Does race affect voting? Why policies and principles mean the most to voters

Abhishek Mukund

The United States has had monumental Presidents in its history. Lincoln fought to end slavery at the cost of a Civil War . Roosevelt became the longest sitting President after winning four consecutive elections. Yet, when Barack Obama, the nation’s first black President, ran and successfully won in 2008 and again in 2012, some Americans speculated that he had won because of his race. Did Obama win solely for this reason, or did the citizens elect a President whose policies and best suited the nation’s interests?

The United States Census reports an increase of nearly four million black and Hispanic voters from the 2004 election to the 2008 election, and an eight percent increase in the number of black voters ages 18-25. According to the Washington Post, black turnout was higher than White turnout in both 2008 and in 2012. Furthermore, the Washington Post boldly proclaims Mitt Romney would’ve beaten President Obama had it not been for the uptick in black turnout.
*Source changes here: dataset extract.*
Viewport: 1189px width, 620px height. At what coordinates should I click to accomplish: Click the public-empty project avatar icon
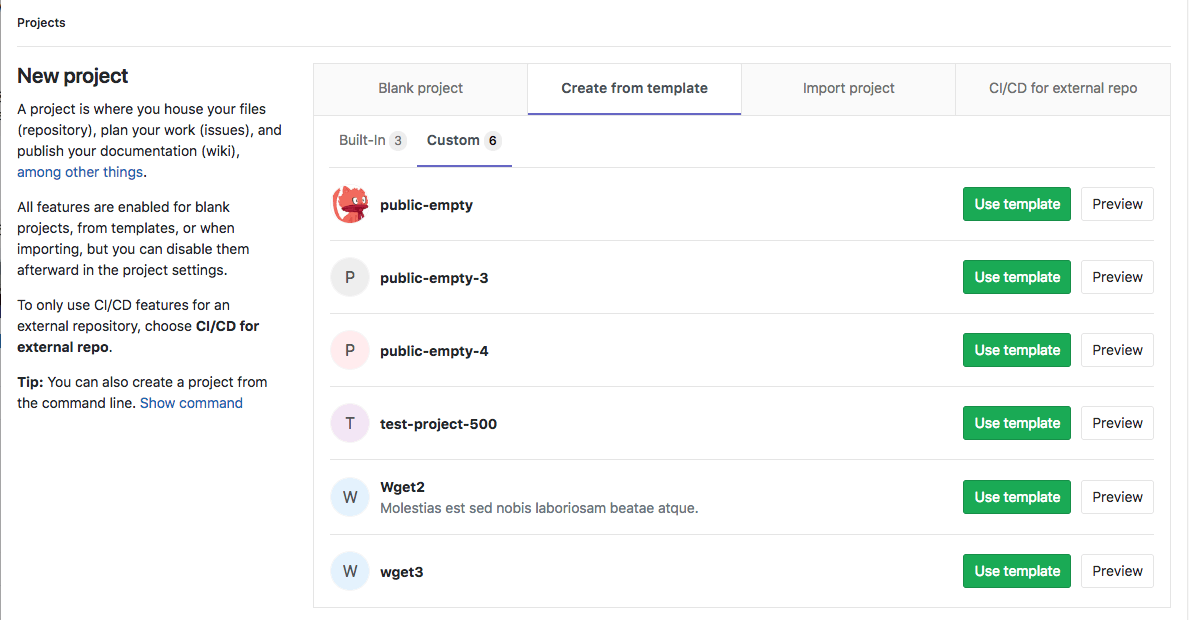point(350,204)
Finally, CNN reported that President Obama won 93% of the black vote in 2012, down three points from his previous, slightly more dominant hold of the black vote in 2008.

Yet, not everyone’s convinced this data captures the bigger picture. Voters often claim they would never vote for a certain candidate based on race or gender, according to public affairs professor Edwin Dorn.

“Voters support candidates who ‘stand for’ something. That phrase, ‘stand for’ does not simply refer to a candidate's policy positions,” Dorn said. “It refers to a candidate's total package. Race and gender may be part of that package — or may not.”

In Dorn’s view, Obama won because of his policy and political party, not because of his race. Dorn isn’t alone in his belief. Voters are likely to lean towards candidates who reflect their political ideologies, said Rebecca Bigler, psychology and women’s and gender studies professor.

“People do show a preference for people who are the same social group and same political party,” Bigler said.

Although the statistics show a higher black turnout, Obama’s political stance and relatability earned him his victory.

In addition to political ideology and party affiliation, a candidate’s personal track record is taken into account by voters. Herman Cain was a Black GOP candidate who briefly led all candidates in the polls in 2012 until his campaign fell apart after alleged sexual misconduct charges. Cain led because of his policies, and fell apart because of the accusations against him. His race was not the most significant factor in his success.

Herman Cain led because of his policies. Ben Carson, a Black candidate running for Presidency in 2016, has gained traction because of his policies. Obama won for his policies. Despite what the statistics say, race and gender are not the defining elements of a candidate’s campaign. A candidate’s beliefs, ideals, relatability, leadership skills, and perseverance earn an elected candidate his/her place in office.

Abhishek Mukund is an undeclared sophomore. He is a guest columnist.